Raptor, the second book by the author of the widely praised Citizen, is a collection of formal poems and measured free verse unified by its investigation of our ancient poetic, mythic, and scientific fascination with birds of prey: hawks, eagles, owls, vultures, and falcons. Drawing extensively on his own experience working at a raptor rehabilitation center, along with a variety of sources ranging from medieval texts on falconry to the latest conservation studies of raptor anatomy and habitat, Andrew Feld shows these killing birds to be mirrors for humanity, as indicator species, and as highly charged figures for the intersection of that which we call “wild” and that which we think of as domesticated or domestic—and how these opposed terms apply to the imperiled natural world, to our human social relations, and to our most private, interior selves. In these poems, Feld does not shy away from either the damaging world or “the new, more comprehensive view / damage affords” in its aftermath.

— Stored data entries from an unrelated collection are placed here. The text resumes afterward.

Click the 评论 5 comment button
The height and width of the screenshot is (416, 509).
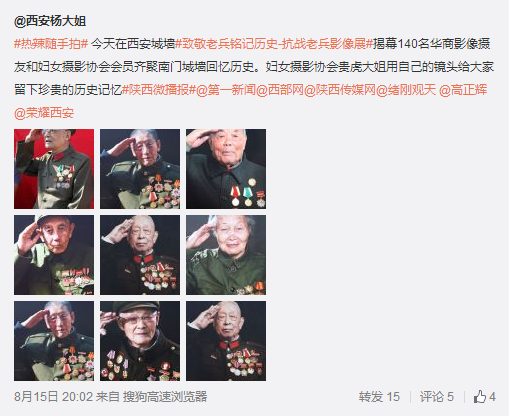(437, 397)
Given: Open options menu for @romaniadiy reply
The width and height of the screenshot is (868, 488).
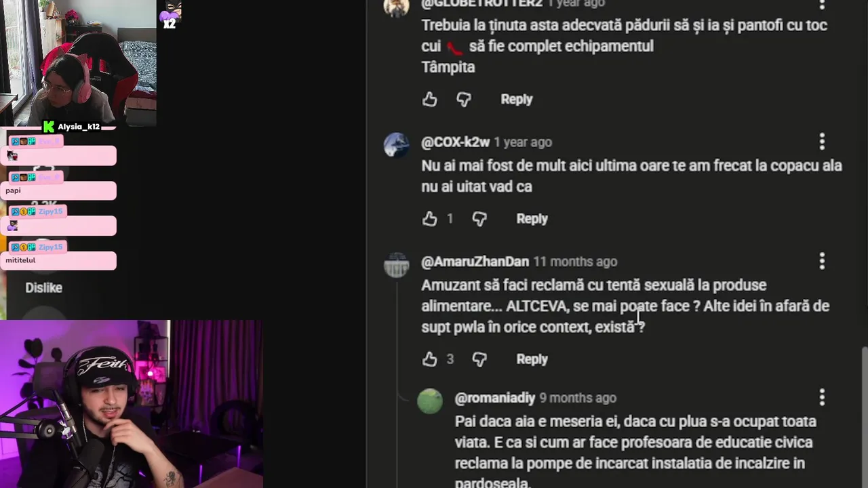Looking at the screenshot, I should point(822,397).
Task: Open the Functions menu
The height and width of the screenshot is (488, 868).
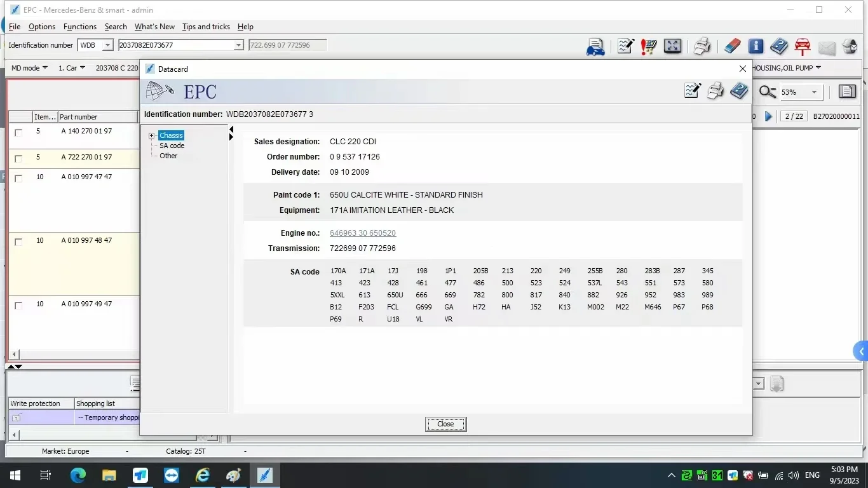Action: 80,27
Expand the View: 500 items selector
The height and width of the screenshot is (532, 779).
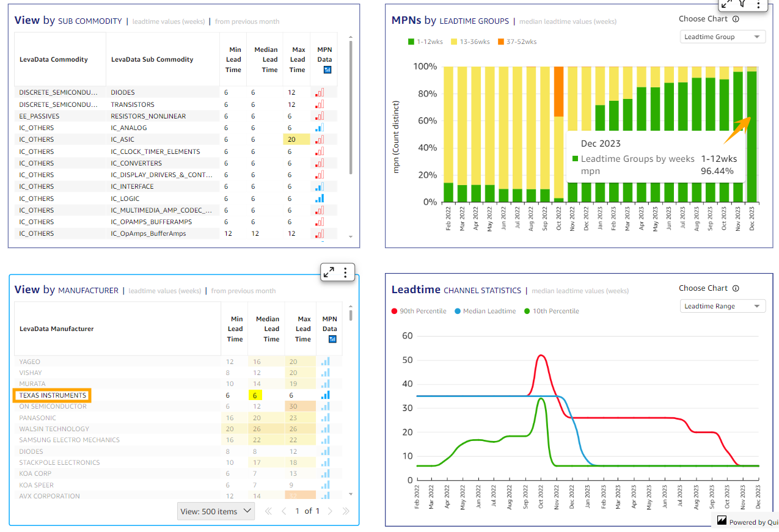216,511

Andrew Feld is assistant professor in the Department of English at the University of Washington and editor in chief of the Seattle Review. He is the author of Citizen.
“The precision of Feld’s language, the music of his lines, and his deep attention to what is firmly grounds these poems in the actual, while simultaneously grieving—and raging, and refusing—as we let it slip away. Raptor is an awe-inspiring collection.”
“With Raptor, Andrew Feld joins the very small group of writers who have written movingly and intimately about birds of prey. Like J. A. Baker in his classic memoir, The Peregrine, Feld has known, firsthand, the birds’ ‘deep rooted abhorrence of the human face’ and remained undaunted. These beings, whose sight and hearing are so far superior to ours, whose lives, despite the uses to which we have put them, traverse our lives with utter indifference, nevertheless in turn require human beings for one purpose—to provide them with speech and song.”